Depuis le 31 octobre 2025, le conflit du Sahara occidental est entré dans une phase critique. C’est ce qu’analyse Christopher Ross, ancien envoyé personnel de l’ONU, dans un article qui met en lumière ce que beaucoup d’entre nous dénoncent depuis longtemps : la dérive des Nations Unies vers la légitimation du plan d’autonomie marocain représente l’aspect le plus négatif de la résolution et constitue un sérieux recul dans la défense du principe d’autodétermination. Nous présentons ci-dessous une lecture commentée de son texte, publié par l’International Centre for Democratic Initiatives (ICDI), avec des extraits clés traduits en français.
Lecture commentée de l’article « A Step Back for Western Sahara », publié par l’International Centre for Democratic Initiatives (ICDI) le 7 novembre 2025 et signé par Christopher Ross, ancien Envoyé personnel du Secrétaire général de l’ONU pour le Sahara occidental.
L’article de Christopher Ross repose sur une prémisse forte : la résolution adoptée par le Conseil de sécurité des Nations Unies le 31 octobre 2025, loin de constituer un progrès, représente « un pas en arrière » dans la recherche d’une solution juste au conflit du Sahara occidental.
« The resolution that the United Nations Security Council adopted on October 31 on the 50-year-old Western Sahara conflict is a step backward despite the claims of its supporters. »
« La résolution adoptée par le Conseil de sécurité des Nations Unies le 31 octobre sur le conflit vieux de 50 ans du Sahara occidental est un pas en arrière, malgré les affirmations de ses partisans. »
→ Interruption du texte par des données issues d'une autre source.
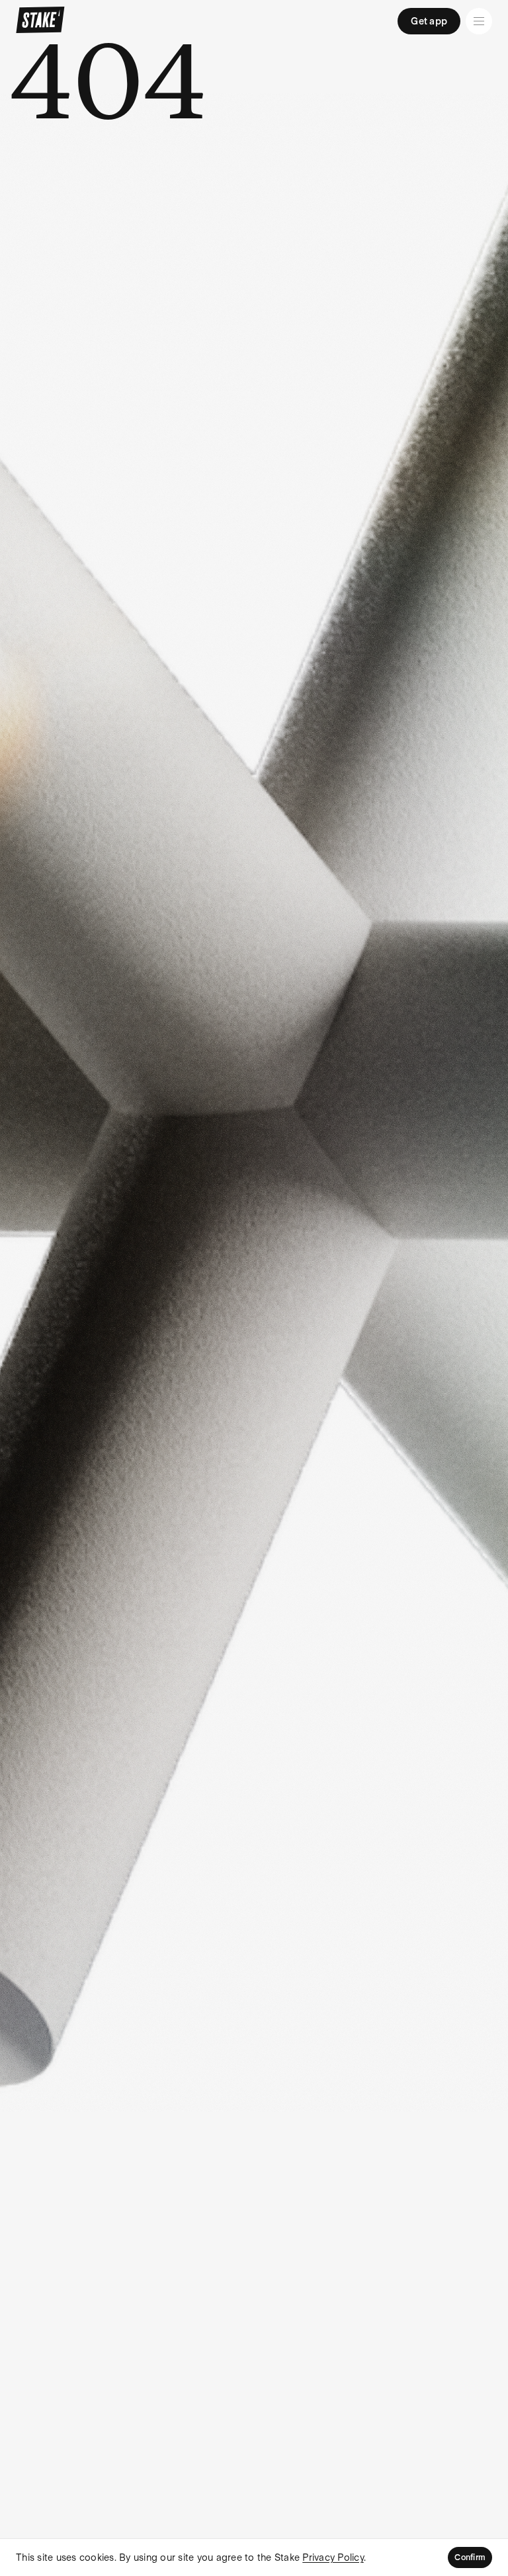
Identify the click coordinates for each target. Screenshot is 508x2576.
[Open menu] (479, 21)
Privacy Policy (333, 2557)
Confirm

Depuis 2007, toutes les résolutions du Conseil reprenaient la même formule de principe : soutenir une « solution politique juste, durable et mutuellement acceptable, permettant l’autodétermination du peuple du Sahara occidental ». Or, la nouvelle résolution introduit une nouveauté inquiétante : elle donne une place privilégiée à la proposition marocaine d’autonomie sous souveraineté marocaine, présentée en 2007.
« For more than a decade, the text of each resolution has reaffirmed the need for a “just, lasting, and mutually acceptable political solution, which will provide for the self-determination of the people of Western Sahara.” »
« Pendant plus d’une décennie, le texte de chaque résolution a réaffirmé la nécessité d’une “solution politique juste, durable et mutuellement acceptable, permettant l’autodétermination du peuple du Sahara occidental”. »
« But this time the resolution (under US pen-holding) inserts, for the first time in explicit terms, language proposing that the autonomy plan submitted by Morocco in 2007 — under Moroccan sovereignty — could constitute “the most feasible” basis for a settlement. »
« Mais cette fois, la résolution (sous supervision des États-Unis en tant que “pen-holder”) introduit, pour la première fois en termes explicites, un langage suggérant que le plan d’autonomie présenté par le Maroc en 2007 — sous souveraineté marocaine — pourrait constituer “la base la plus faisable” pour un accord. »
Ross souligne que, bien que le texte final ait atténué la formulation (« une base faisable » au lieu de « la plus faisable »), le changement n’est pas anodin : il érige la proposition marocaine en référence, reléguant l’autodétermination au second plan — alors même qu’elle reste une obligation juridique des Nations Unies envers les territoires non autonomes.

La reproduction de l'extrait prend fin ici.